Why are so many seemingly intelligent, rational people caught in the grip of the irrational beliefs of religion?
The answer to this question has little to do with intelligence. It has far more to do with emotions than I.Q. It is possible that a person can scrutinize facts for a living, perform complicated equations, think critically about complex issues, and yet when it comes to the subject of religion, the critical powers of scrutiny are reigned in, steered clear, and are robbed of their ability to perform. The claims of religion are considered "hands-off", and are placed safely behind a wall of faith, hidden in some part of the brain into which scrutiny cannot tread. This process is called Compartmentalization-- sectioning off parts of the brain so that certain subjects, like religion, can be protected from rational, critical thinking.
Why is this? Why does someone with a sharp mind, capable of so much, allow themselves to believe things that they would disbelieve if spoken by someone of any other faith? Why would someone willfully deprive themselves of reason?

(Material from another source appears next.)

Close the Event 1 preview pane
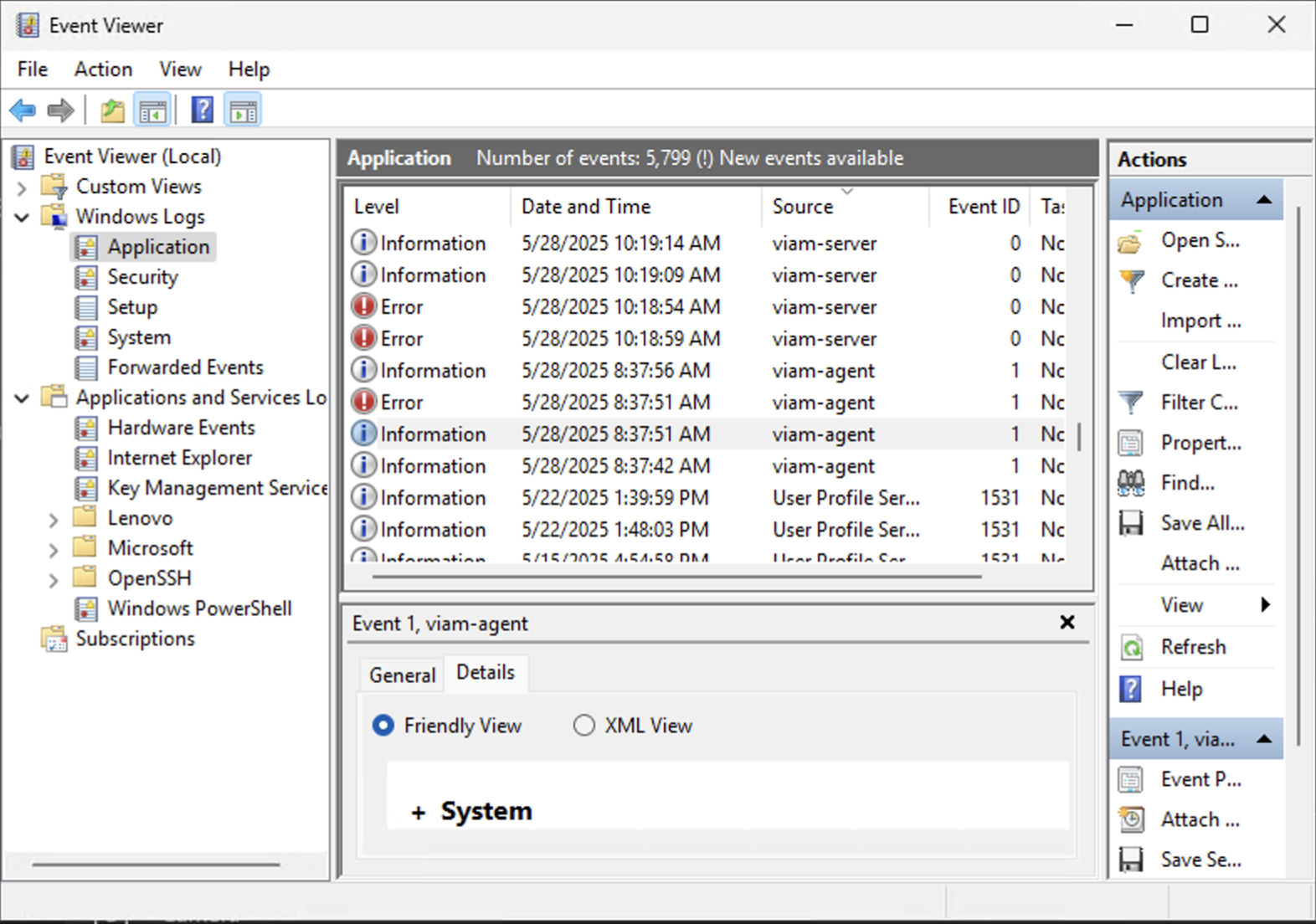The height and width of the screenshot is (924, 1316). point(1067,623)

All adults know that animals do not speak, that there is no such thing as magic, that people cannot turn into other things (like pillars of salt), that people cannot live for days in the bellies of big fish or in burning funaces, that it is not possible for everyone on earth to be irreparably wicked, that men cannot turn sticks of wood into living snakes, that there can be nothing virtuous about the murder of a child-- but all these things and more are in the so-called "Good Book": the holy bible.
People will gladly believe absurdities - sticks into snakes, walking on water, talking snakes and donkeys, living in the belly of a whale for 3 days, living for several days in a burning furnace, causing the sun to stand still, turning water into wine, creating humans from dirt, a great flood covering the whole planet and all the animals of the world gathered by twos into a big boat… all absolutely absurd in the highest degree. Even more disturbingly, people will believe that which is patently immoral - wars of extermination, the killing of children and defenseless women by the thousands, salvation by faith regardless of the atrocities committed, the use of human beings as slaves, the oppression of women, intolerance of other religions, human sacrifice, the cruelty of Armageddon, and a place called Hell - a place of infinite torture, infinite revenge, for the vast majority of all humans that have ever been born… all of this and more, immoral as any on earth, and all within the pages of the holy bible.

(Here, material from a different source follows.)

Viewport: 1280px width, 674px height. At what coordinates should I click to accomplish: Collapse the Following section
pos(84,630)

Why should not such issues be subject to rational scrutiny? In the words of Robert G. Ingersoll:
I do not regard religious opinions… as exotics that have to be kept under glass, protected from the frosts of common sense or the tyrannous north wind of logic. Such plants are hardly worth preserving. They certainly ought to be hardy enough to stand the climate of free discussion, and if they cannot, the sooner they die the better.
So, why would anyone believe this ridiculous nonsense, this filthy trash? It is not because they are stupid. No adult person is so unintelligent as to believe that animals can speak human language. The root of Compartmentalization, I believe, is the fear of death, and the inability to conceive of their own non-existence. People are so afraid of dying, of leaving everything they know and love, that they are willing to believe a lie, a fairy-tale, in order to comfort themselves. So great is the desire to meet again those we love in some heavenly afterlife, that we are willing to compartmentalize our brains, using critical thinking in some areas of life, but not in others. It is a selfish reason, having nothing to do with the welfare of others. It is clear that compassion and charity can exist without religion.
Those who first constructed the Christian religion were at least clever enough to build in a self-protection against skeptical scrutiny: to doubt is to endanger your immortal soul. The phrase "Doubting Thomas" finds its source in Thomas the Apostle, and his doubt is never favorably spoken of. Uncritical, blind faith is commended and rewarded, rational thought is not.
I would ask the believer to re-examine his or her beliefs, and ask themselves if they would believe the kinds of claims made in the bible if they read them in a book about Hinduism, or Native American folklore, or in the National Enquirer.
There is something feeble and a little contemptible about a man who cannot face the perils of life without the help of comfortable myths. Almost inevitably, some part of him is aware that they are myths and that he believes them only because they are comforting. But he does not dare face this thought! Moreover, since he is aware, however dimly, that his opinions are not real, he becomes furious when they are disputed.